To be fair to the Israelis, I don't think they expected the people on the ships to fight back. We all know that their remonstrations about terrorists and how they knew all along they were dangerous are bollocks. They thought it would be easy and that they could prove their might without any danger to themselves or bad PR.

You are deluded.
 
To be fair to the Israelis, I don't think they expected the people on the ships to fight back. We all know that their remonstrations about terrorists and how they knew all along they were dangerous are bollocks. They thought it would be easy and that they could prove their might without any danger to themselves or bad PR.
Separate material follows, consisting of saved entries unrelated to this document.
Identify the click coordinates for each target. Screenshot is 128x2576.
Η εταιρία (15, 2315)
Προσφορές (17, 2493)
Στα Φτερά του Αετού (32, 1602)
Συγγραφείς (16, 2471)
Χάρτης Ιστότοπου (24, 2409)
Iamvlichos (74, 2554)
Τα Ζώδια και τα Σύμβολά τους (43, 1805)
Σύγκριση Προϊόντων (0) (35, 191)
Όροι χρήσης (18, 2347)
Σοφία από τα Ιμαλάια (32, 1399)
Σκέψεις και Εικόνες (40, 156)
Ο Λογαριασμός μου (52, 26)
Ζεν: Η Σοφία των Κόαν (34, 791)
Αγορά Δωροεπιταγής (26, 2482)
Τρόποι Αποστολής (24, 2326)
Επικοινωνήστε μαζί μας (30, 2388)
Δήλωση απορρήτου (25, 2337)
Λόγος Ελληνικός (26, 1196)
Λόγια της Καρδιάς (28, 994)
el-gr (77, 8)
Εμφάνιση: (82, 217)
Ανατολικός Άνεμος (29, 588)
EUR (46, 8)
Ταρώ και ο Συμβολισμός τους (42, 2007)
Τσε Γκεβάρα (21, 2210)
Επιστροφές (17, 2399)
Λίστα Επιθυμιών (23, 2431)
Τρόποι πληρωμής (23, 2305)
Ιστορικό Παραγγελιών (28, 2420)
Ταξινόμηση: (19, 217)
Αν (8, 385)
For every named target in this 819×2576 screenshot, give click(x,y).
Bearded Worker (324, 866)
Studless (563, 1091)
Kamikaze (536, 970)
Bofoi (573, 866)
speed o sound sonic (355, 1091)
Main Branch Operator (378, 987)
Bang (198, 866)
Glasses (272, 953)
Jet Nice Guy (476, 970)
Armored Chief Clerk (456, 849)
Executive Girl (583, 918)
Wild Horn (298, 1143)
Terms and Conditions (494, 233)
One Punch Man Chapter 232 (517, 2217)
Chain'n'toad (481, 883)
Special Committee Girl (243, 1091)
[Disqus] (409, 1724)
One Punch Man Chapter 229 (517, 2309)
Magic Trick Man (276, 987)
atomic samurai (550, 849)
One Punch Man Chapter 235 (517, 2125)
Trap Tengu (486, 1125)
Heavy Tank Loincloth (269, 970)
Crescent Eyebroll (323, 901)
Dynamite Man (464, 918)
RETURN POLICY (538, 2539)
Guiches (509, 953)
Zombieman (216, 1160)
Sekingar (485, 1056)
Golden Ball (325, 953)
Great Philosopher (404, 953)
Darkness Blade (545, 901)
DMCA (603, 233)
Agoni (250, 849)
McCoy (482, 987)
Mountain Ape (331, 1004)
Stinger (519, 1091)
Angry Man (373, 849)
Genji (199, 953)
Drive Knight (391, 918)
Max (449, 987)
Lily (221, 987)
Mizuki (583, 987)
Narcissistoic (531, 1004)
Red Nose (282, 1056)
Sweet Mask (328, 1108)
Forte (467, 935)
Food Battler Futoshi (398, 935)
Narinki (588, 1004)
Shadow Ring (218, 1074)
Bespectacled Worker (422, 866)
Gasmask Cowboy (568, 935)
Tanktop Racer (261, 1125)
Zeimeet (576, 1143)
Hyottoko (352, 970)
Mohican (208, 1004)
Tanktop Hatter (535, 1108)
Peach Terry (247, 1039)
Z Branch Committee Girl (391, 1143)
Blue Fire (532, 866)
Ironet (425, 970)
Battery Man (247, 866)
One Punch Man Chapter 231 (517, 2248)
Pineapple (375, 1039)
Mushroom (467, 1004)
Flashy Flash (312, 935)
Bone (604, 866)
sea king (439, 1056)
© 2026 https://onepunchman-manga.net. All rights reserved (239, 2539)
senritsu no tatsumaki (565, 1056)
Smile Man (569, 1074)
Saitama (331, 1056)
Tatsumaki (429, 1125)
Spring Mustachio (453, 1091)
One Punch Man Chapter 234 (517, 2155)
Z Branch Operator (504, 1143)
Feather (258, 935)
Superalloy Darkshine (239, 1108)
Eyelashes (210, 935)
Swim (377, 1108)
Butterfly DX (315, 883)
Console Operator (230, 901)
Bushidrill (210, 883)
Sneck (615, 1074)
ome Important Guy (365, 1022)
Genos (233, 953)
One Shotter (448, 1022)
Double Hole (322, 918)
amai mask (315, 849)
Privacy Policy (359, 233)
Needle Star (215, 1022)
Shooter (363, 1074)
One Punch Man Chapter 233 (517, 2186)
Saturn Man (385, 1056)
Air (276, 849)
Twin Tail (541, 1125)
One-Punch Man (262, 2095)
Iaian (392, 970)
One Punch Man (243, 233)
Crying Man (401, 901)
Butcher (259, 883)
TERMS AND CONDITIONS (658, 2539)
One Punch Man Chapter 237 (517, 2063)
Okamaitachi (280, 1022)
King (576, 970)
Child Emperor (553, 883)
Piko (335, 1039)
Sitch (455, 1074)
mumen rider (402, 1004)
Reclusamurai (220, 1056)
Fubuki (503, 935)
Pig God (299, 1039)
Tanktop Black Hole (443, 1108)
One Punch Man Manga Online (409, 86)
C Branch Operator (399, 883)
Maybe. I prefer to think that they did expect some resistance, and wanted/needed to capitalise on that to try and lend some legitimacy to their subsequent actions.
 
I wonder whether Israel's next move will be to throw out the diplomatic sop of 'perhaps the well-intentioned initial 'short sharp sting' of paintballs was, in retrospect, a trifle ill conceived at ground/tactical level although laudable in intent ... many regrets for casualties ... what a pity it came to this ... look how well we're treating everyone's [surviving] citizens before they go home ... we'll look into it thoroughly so lessons are learned etc etc'

Job done.
 
Not that this is the point, but is there any actual proof that the commandos were armed with paintball guns other than that Israel says they were? Gonna need a bit more than that.
I say not that this is the point because however said murderers were or were not armed, they still attacked an unarmed civilian aid convoy in international waters, killed several civilians and are attempting to blame said civilians for being a bit miffed about black clad soldiers abseiling onto their ship in the middle of the night.
 
If I say a man with a gun tells you to stop, and you don't, and you're shot, and that you might have envisioned that you'd maybe be shot when you didn't stop - does that say anywhere that the shooting was justified or legal?
If an international aid flotilla was attacked in international waters and boarded by armed North Korean forces who killed and injured several on board, you'd be cheering the brave unarmed men who tried to repel the attack. As would I.
 
If an international aid flotilla was attacked in international waters and boarded by armed North Korean forces who killed and injured several on board, you'd be cheering the brave unarmed men who tried to repel the attack. As would I.
north koreans in the mediterranean? you're having a fucking laugh
 
I think the best plan would be to crew all further aid ships entirely with US citizens. Either the Israelis won't kill them or America will start taking a harder line once it's their citizens the Israelis are using their military aid to shoot. win/win.
you've not heard of the uss liberty, have you. once you've read about that you will retract your suggestion.
 
fao quimcunx
The USS Liberty incident was an attack on a United States Navy technical research ship, USS Liberty, by Israeli Air Force jet fighter planes and motor torpedo boats, on June 8, 1967, during the Six-Day War. The combined air and sea attack killed 34 crew members (naval officers, seamen, two Marines, and a civilian), wounded 171 crew members, and severely damaged the ship. At the time, the ship was in international waters north of the Sinai Peninsula, about 25.5 nmi (29.3 mi; 47.2 km) northwest from the Egyptian city of Arish.[1]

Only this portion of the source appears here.